## Exercise aim
Render the entries from the first line through the line holding "Action: 25,281", inclusive, as a numbered list, leaving out blank lines.
########################################
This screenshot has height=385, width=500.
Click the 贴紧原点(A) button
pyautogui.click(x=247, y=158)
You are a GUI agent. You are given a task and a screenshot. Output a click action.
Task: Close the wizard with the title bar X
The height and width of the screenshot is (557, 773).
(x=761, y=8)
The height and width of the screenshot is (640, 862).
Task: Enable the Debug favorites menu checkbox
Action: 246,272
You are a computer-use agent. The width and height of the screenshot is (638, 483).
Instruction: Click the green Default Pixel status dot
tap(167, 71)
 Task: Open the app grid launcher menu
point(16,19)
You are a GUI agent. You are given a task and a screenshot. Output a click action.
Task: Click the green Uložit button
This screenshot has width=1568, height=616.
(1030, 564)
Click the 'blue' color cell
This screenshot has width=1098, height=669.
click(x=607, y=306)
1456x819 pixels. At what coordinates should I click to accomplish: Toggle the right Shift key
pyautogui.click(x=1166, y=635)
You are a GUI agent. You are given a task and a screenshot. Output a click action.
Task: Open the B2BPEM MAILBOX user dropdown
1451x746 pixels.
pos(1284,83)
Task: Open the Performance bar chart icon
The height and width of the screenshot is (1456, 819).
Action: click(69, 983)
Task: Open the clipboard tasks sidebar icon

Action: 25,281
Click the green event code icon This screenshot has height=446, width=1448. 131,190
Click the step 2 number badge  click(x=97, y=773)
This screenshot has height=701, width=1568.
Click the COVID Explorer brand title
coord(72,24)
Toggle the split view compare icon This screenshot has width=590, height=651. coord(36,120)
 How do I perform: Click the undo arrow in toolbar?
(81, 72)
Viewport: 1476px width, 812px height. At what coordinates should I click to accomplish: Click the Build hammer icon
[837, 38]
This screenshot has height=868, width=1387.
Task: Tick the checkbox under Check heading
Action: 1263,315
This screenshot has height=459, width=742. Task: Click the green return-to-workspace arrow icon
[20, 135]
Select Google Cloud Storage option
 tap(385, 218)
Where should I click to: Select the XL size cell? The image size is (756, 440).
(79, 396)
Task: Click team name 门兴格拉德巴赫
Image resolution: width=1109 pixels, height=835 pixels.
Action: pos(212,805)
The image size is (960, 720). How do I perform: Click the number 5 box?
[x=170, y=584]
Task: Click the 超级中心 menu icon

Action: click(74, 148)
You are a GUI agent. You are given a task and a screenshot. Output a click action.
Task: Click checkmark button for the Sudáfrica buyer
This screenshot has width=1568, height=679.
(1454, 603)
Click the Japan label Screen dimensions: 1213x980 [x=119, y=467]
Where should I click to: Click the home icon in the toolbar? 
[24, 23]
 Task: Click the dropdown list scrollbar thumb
########################################
## Answer for this exercise
1. This screenshot has height=385, width=500.
2. Click the 贴紧原点(A) button
3. pyautogui.click(x=247, y=158)
4. You are a GUI agent. You are given a task and a screenshot. Output a click action.
5. Task: Close the wizard with the title bar X
6. The height and width of the screenshot is (557, 773).
7. (x=761, y=8)
8. The height and width of the screenshot is (640, 862).
9. Task: Enable the Debug favorites menu checkbox
10. Action: 246,272
11. You are a computer-use agent. The width and height of the screenshot is (638, 483).
12. Instruction: Click the green Default Pixel status dot
13. tap(167, 71)
14.  Task: Open the app grid launcher menu
15. point(16,19)
16. You are a GUI agent. You are given a task and a screenshot. Output a click action.
17. Task: Click the green Uložit button
18. This screenshot has width=1568, height=616.
19. (1030, 564)
20. Click the 'blue' color cell
21. This screenshot has width=1098, height=669.
22. click(x=607, y=306)
23. 1456x819 pixels. At what coordinates should I click to accomplish: Toggle the right Shift key
24. pyautogui.click(x=1166, y=635)
25. You are a GUI agent. You are given a task and a screenshot. Output a click action.
26. Task: Open the B2BPEM MAILBOX user dropdown
27. 1451x746 pixels.
28. pos(1284,83)
29. Task: Open the Performance bar chart icon
30. The height and width of the screenshot is (1456, 819).
31. Action: click(69, 983)
32. Task: Open the clipboard tasks sidebar icon
33. Action: 25,281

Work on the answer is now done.